** What to work on **
Nothing but the pictures should go missing; return all the entries below exactly.

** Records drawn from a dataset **
%%

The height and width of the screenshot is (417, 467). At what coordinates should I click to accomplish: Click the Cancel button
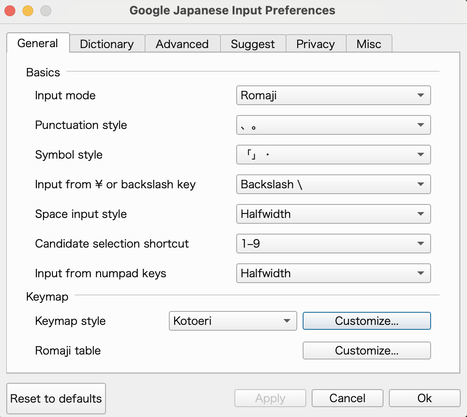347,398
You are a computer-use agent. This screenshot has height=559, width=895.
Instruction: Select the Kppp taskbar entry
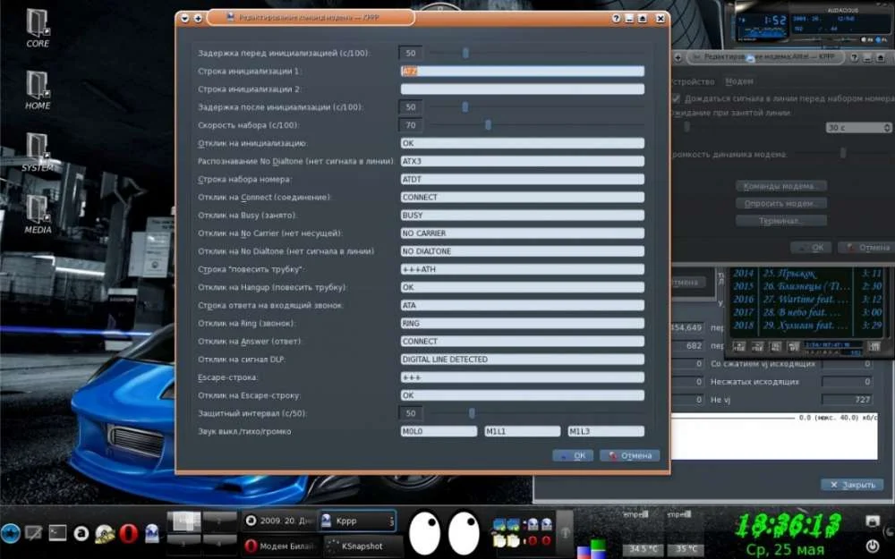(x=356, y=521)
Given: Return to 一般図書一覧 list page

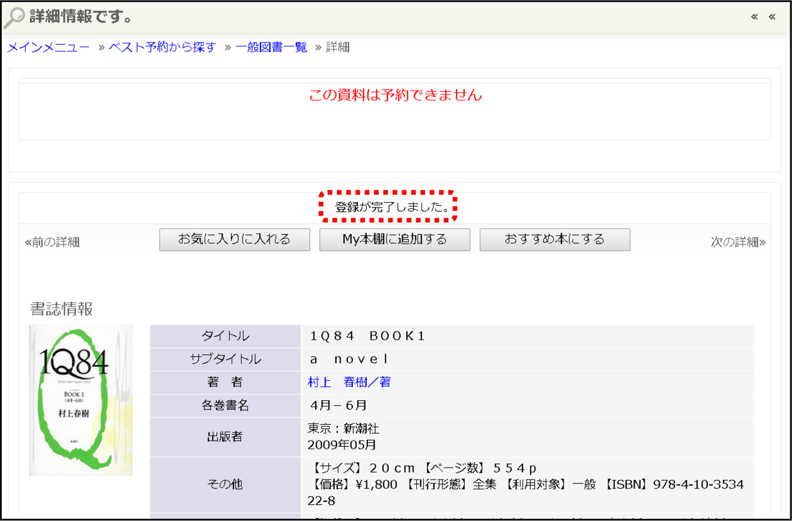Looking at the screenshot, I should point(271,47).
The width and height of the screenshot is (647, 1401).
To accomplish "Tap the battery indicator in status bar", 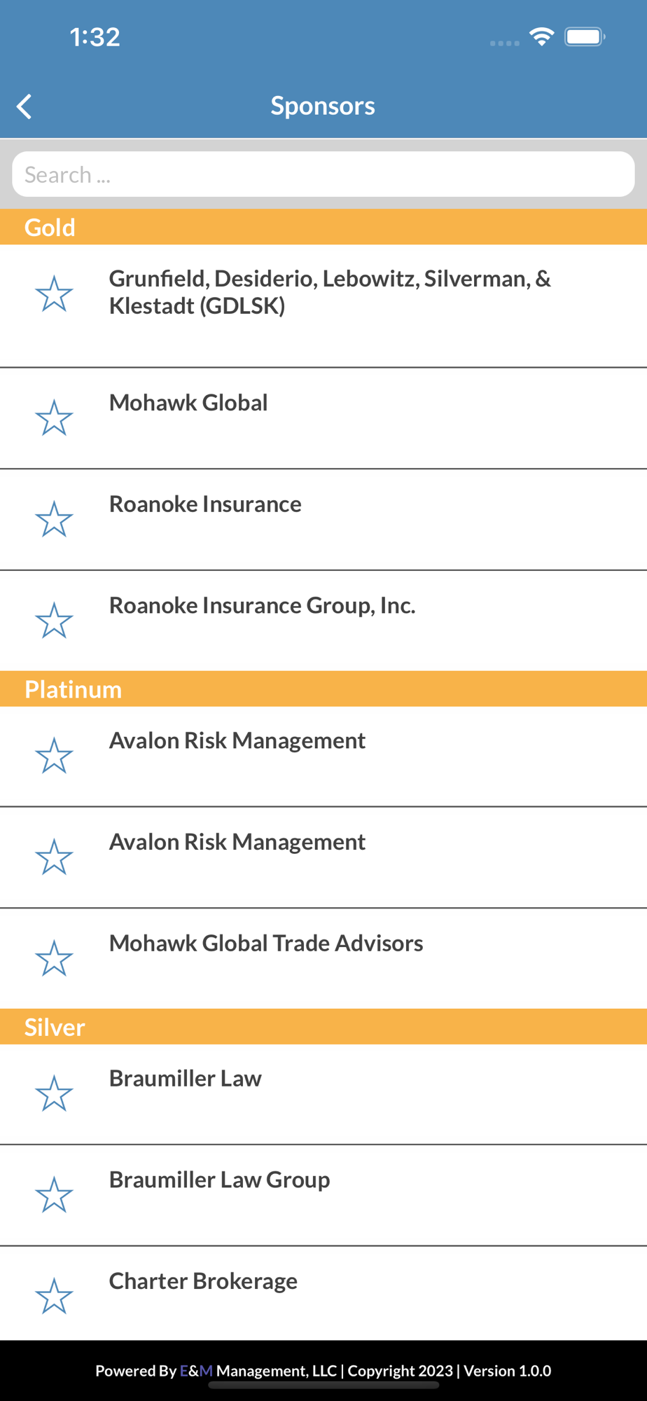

%%

** Written solution **
The height and width of the screenshot is (417, 467). At what coordinates should I click to accomplish: Click the Cancel button
347,398
You are a computer-use agent. This screenshot has height=559, width=895.
Instruction: Select the Kppp taskbar entry
(x=356, y=521)
Given: Return to 一般図書一覧 list page

Looking at the screenshot, I should point(271,47).
The width and height of the screenshot is (647, 1401).
To accomplish "Tap the battery indicator in status bar", 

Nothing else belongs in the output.